Then return back to your started entry. If you elect to edit a
record from the find or browse mode, you do so by pressing 'enter' to
select a record. When you have finish your editing, logger will ask
you if you want to (maintainence mode) re-write the record back to
where it came from OR (add mode) append the record as a new one to
the end of the DBF.
The memo pad portion saves only what it needs to save, from a 512
byte minimum, to a 4096 byte maximum size. The full screen editor
understands wordstar style key strokes and it does automatic
word-wrap at the end of lines also!
Logger was written by me with toolboxes from Max Software Consultants
at 301/828-5935 for handling the dbase structures and Turbo Power at
408/438-8608 for tsr/swapping/string/memo handling.

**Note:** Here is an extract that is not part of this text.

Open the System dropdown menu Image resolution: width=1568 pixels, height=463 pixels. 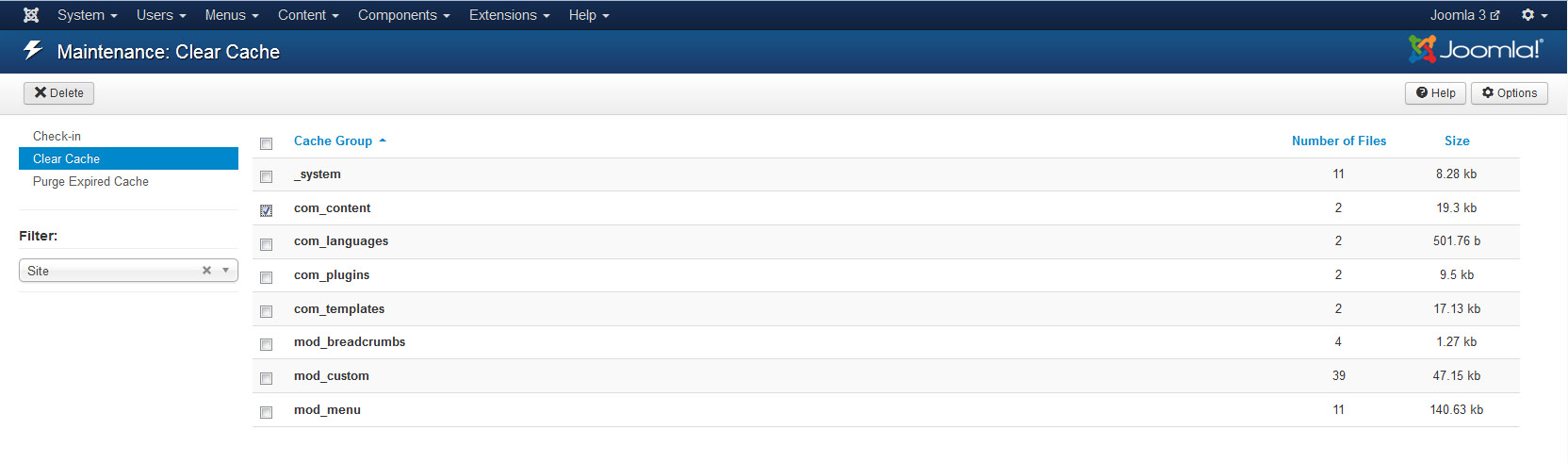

Logger does take advantage of an environment variable called NETDRIVE.
The netdrive variable gets plugged into the data file manipulation
procedures. You HAVE TO tell logger where the data is sitting.
At where I work, we run Artisoft's Lantastic AI Netbios/NOS on Western
Digital and Artisoft ethernet cards. We have our data sitting on the
server in an area 'K:\LOGGER3\L3GV.DBF'. I have my neton batch file
set up the environment variables, 'set netdrive=k:\logger3\' and also
'set lgkey=Lonnie'.
Note you may need to expand your environment size beyond the default
160 bytes by placing the following in your config.sys file.
'shell c:\command.com c:\ /e:256 /p'
I will not be held responsible for your data loss or your hardware
acting up. I am a Senior Tech Support Engineer. I created this program
(AT HOME, LATE AT NIGHT) to maintain many customer databases at work.
* * * * * * * KNOWN BUG LIST: * * * * * * *
( I thought that would get your attention.)
1) You will get a toolbox '540' error if you are running in the network
mode and share is not loaded and resident.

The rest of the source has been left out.